Investing in startups is inherently risky. It is important for you to do your own independent due diligence to mitigate those risks.

Take a closer look at the companies that you're interested in. Get to know the companies by leveraging the SeedInvest team and connect with the companies' founding team members. Take a deeper dive into the due diligence materials uploaded to the data room or offering circulars.

+- What is due diligence?

Due diligence is an investigation into a business for the purpose of being able to make an informed investment decision.

  1. Get to know the company you are looking to invest in by viewing their investor deck, any financial documentation, and term sheet.
  2. Connect and communicate with the founding team members.
  3. Understand the industries and marketplace in which the company is positioned.
  4. Do research about the company outside of the SeedInvest platform.
  5. Share the deal with your colleagues and get outside opinions. Feedback is valuable, but also remember that you're the one writing the check.
+- How to connect with startups?

When available, investors may directly message the company by visiting the company's profile page. Investors may also participate in conference calls and in-person events scheduled by SeedInvest. Note that for Regulation CF companies, all communication must occur on the SeedInvest platform so others can leverage each others’ insights and opinions. There is a discussion board on each company’s profile pages to facilitate this for the crowd.


Make Investment

Click the "INVEST" button on the startup's profile page and follow the steps to complete your investment.

You can invest as an individual or through an entity (such as LLCs, IRAs, or Trusts).

+- What are the steps to making an investment?
  1. Click the "Invest" button on a given company's profile.
  2. Enter your investment amount.
  3. Verify your identity and accreditation status.
  4. Enter the account information of your bank account (checking or savings) or choose to wire the funds.
  5. Confirm your investment.
  6. Complete any follow-ups in the case of missing information or special circumstances.
+- Where does my money go?

Once you confirm your investment, the funds will be transferred to an escrow account for safe-keeping until the fundraising is closed. Once the fundraising round closes, you will receive confirmation of success and a link to the counter-signed legal agreements if applicable. Upon the completion of certain closing mechanics and compliance checks, the funds will be transferred to the startup.


Manage Your Portfolio

Making your first investment is just the beginning of building a portfolio of private company investments on SeedInvest.

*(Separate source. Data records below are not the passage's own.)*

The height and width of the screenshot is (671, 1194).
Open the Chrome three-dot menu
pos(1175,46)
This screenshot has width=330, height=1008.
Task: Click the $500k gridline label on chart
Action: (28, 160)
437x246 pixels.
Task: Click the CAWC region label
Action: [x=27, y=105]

Many investors practice portfolio diversification and invest across multiple (10, 15, or more) startups and industries to mitigate risk. Keep an eye out for companies in different industries and come up with a plan for adding additional investments over time.

Also, stay up-to-date by returning to SeedInvest to read updates from your portfolio companies.

+- How to monitor your portfolio?

You can view a list of all of your investments on your portfolio page as well as access your final investment documents on this page.

SeedInvest is currently building out reporting tools which will streamline company reporting and shareholder tracking.

+- What are best practices for building a portfolio?

Investing in private companies is different than investing in public stocks:

  1. Startup investing can be a very rewarding activity but it is also a very risky one. Some investors like to invest in things that they have expertise in and most investors practice portfolio diversification and invest across multiple private companies to try and mitigate risk. Investors should never consider investing in solely one or two private companies.
  2. It is critical to allocate only a small percentage of your overall portfolio to private companies, typically no more than 5-10%. Investors should be mindful of future diversification as they consider how much to invest per company.